──────── DATA SHOWN ────────

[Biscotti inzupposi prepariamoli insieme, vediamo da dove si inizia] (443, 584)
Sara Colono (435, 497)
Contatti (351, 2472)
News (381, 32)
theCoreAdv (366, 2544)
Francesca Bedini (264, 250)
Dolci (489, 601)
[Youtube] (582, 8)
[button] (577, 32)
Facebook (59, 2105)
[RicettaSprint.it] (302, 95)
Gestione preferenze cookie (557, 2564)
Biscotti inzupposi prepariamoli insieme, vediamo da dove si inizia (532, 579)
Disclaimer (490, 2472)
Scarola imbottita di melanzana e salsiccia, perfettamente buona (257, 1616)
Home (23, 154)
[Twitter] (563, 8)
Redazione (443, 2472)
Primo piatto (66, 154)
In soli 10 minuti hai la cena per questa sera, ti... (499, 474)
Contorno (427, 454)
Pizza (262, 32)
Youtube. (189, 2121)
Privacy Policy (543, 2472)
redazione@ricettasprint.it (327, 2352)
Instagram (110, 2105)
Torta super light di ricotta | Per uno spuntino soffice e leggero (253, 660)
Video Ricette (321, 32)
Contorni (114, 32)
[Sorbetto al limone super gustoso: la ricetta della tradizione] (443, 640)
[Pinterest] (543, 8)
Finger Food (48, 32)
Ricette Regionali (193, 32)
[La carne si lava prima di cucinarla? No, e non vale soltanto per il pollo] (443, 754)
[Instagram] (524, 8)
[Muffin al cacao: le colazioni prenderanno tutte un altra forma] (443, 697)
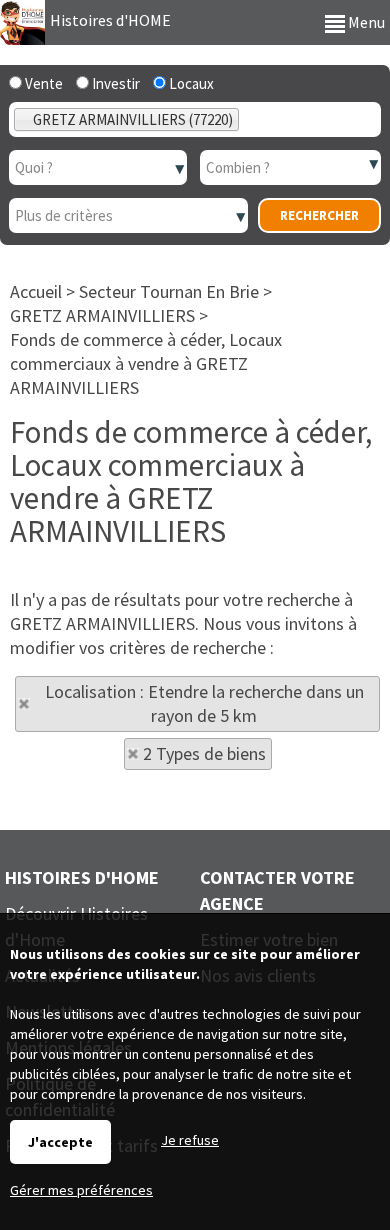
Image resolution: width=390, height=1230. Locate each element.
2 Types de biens (204, 753)
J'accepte (60, 1142)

────────

#### WHAT YOU ARE ASKED TO DO:
Each entry above has to be set down again verbatim, except for its pictures.

#### ANSWER TO THE EXERCISE:
[Biscotti inzupposi prepariamoli insieme, vediamo da dove si inizia] (443, 584)
Sara Colono (435, 497)
Contatti (351, 2472)
News (381, 32)
theCoreAdv (366, 2544)
Francesca Bedini (264, 250)
Dolci (489, 601)
[Youtube] (582, 8)
[button] (577, 32)
Facebook (59, 2105)
[RicettaSprint.it] (302, 95)
Gestione preferenze cookie (557, 2564)
Biscotti inzupposi prepariamoli insieme, vediamo da dove si inizia (532, 579)
Disclaimer (490, 2472)
Scarola imbottita di melanzana e salsiccia, perfettamente buona (257, 1616)
Home (23, 154)
[Twitter] (563, 8)
Redazione (443, 2472)
Primo piatto (66, 154)
In soli 10 minuti hai la cena per questa sera, ti... (499, 474)
Contorno (427, 454)
Pizza (262, 32)
Youtube. (189, 2121)
Privacy Policy (543, 2472)
redazione@ricettasprint.it (327, 2352)
Instagram (110, 2105)
Torta super light di ricotta | Per uno spuntino soffice e leggero (253, 660)
Video Ricette (321, 32)
Contorni (114, 32)
[Sorbetto al limone super gustoso: la ricetta della tradizione] (443, 640)
[Pinterest] (543, 8)
Finger Food (48, 32)
Ricette Regionali (193, 32)
[La carne si lava prima di cucinarla? No, e non vale soltanto per il pollo] (443, 754)
[Instagram] (524, 8)
[Muffin al cacao: le colazioni prenderanno tutte un altra forma] (443, 697)
Image resolution: width=390, height=1230. Locate each element.
2 Types de biens (204, 753)
J'accepte (60, 1142)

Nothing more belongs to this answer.